Through a previous CIRA grant in 2019, the Mamawapowin Technology Society was able to strengthen the do-it-yourself network they built to serve Samson Cree Nation in central Alberta. With this year’s support, the organization will expand its network to the nearby, 2,500-person community of Ermineskin Cree Nation.

CIRA’s Community Investment Program provides grants to fund innovative community internet projects to build a resilient, trusted and secure internet for all Canadians. Since 2014, CIRA has provided $9.2 million for 185 projects across Canada.

Key Facts
Here is how this year’s list of 14 grant recipients breaks down:

8 (57 per cent of) funded projects benefit Indigenous communities
5 (35 per cent) benefit northern communities in Ontario, Saskatchewan, and BC
4 (28 per cent) benefit residents living in rural communities
6 (43 per cent) are primarily focused on serving students
This year’s areas of focus are digital literacy, infrastructure, cybersecurity and community leadership.
2021 Community Investment Program Grant Recipients
Alberta
Mamawapowin Technology Society (MTS) | Infrastructure

MTS will build on its existing network in Samson Cree Nation to bring high-speed, reliable connectivity to the neighbouring, 2,500 person Ermineskin Cree Nation.

British Columbia
First Nations Technology Council (FNTC) | Community Leadership

The FNTC will co-create a Digital Equity Roadmap for leaders in First Nations communities to mobilize their communities towards achieving digital equity in 6 areas: connectivity and infrastructure, policy and legislation, skills development, employment and business development, tech and innovation leadership, and governance and self-determination. 

Great Bear Initiative Society (Coastal First Nations) | Infrastructure

The Connected Coastal Nations project seeks to leverage federal and provincial funding to support Coastal First Nations community-owned ISPs to deliver high-speed internet throughout the region. CIRA funding will cover 10% of funding required to increase the network performance among Nations to reach the CRTC’s basic service objective of 50 megabits per second (Mbps) download speed, 10 Mbps upload.

**DIRECTIONS**
From the text on CIRA's 2021 community grants, list every area in which the Digital Equity Roadmap aims to help First Nations communities achieve digital equity.

[Location data for words and elements]

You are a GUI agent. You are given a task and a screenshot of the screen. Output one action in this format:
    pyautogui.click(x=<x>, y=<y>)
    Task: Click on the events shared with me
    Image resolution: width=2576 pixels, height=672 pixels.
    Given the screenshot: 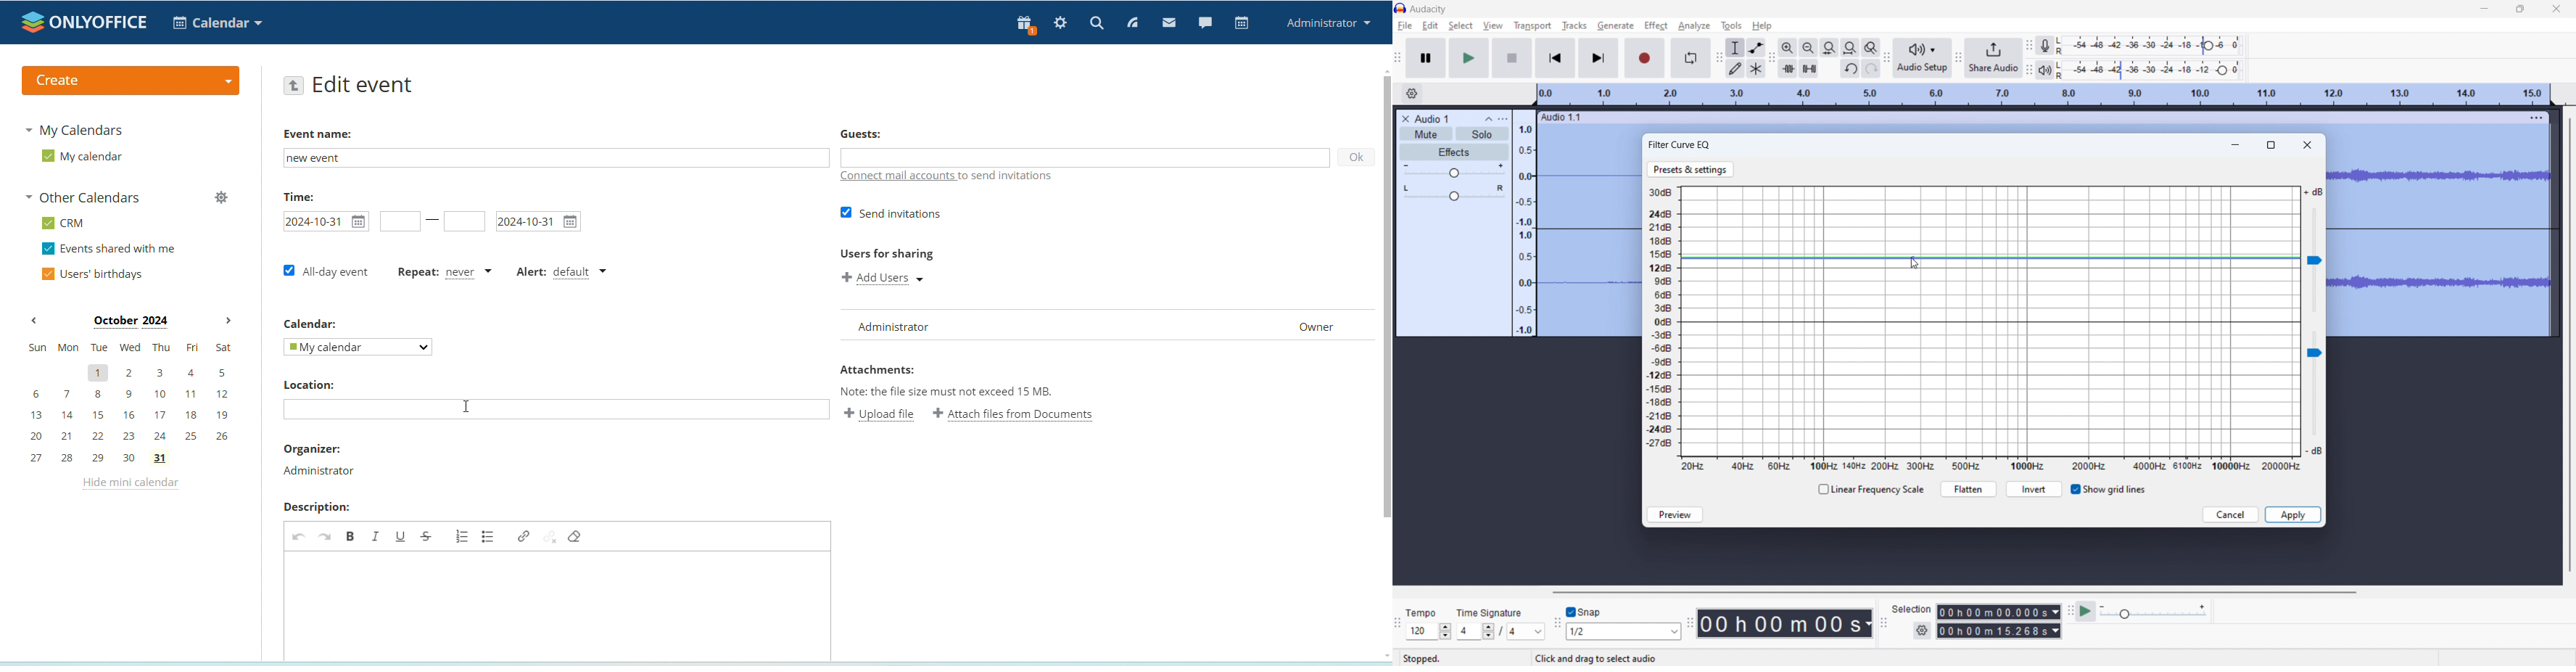 What is the action you would take?
    pyautogui.click(x=112, y=250)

**SOLUTION**
- Connectivity and infrastructure
- Policy and legislation
- Skills development
- Employment and business development
- Tech and innovation leadership
- Governance and self-determination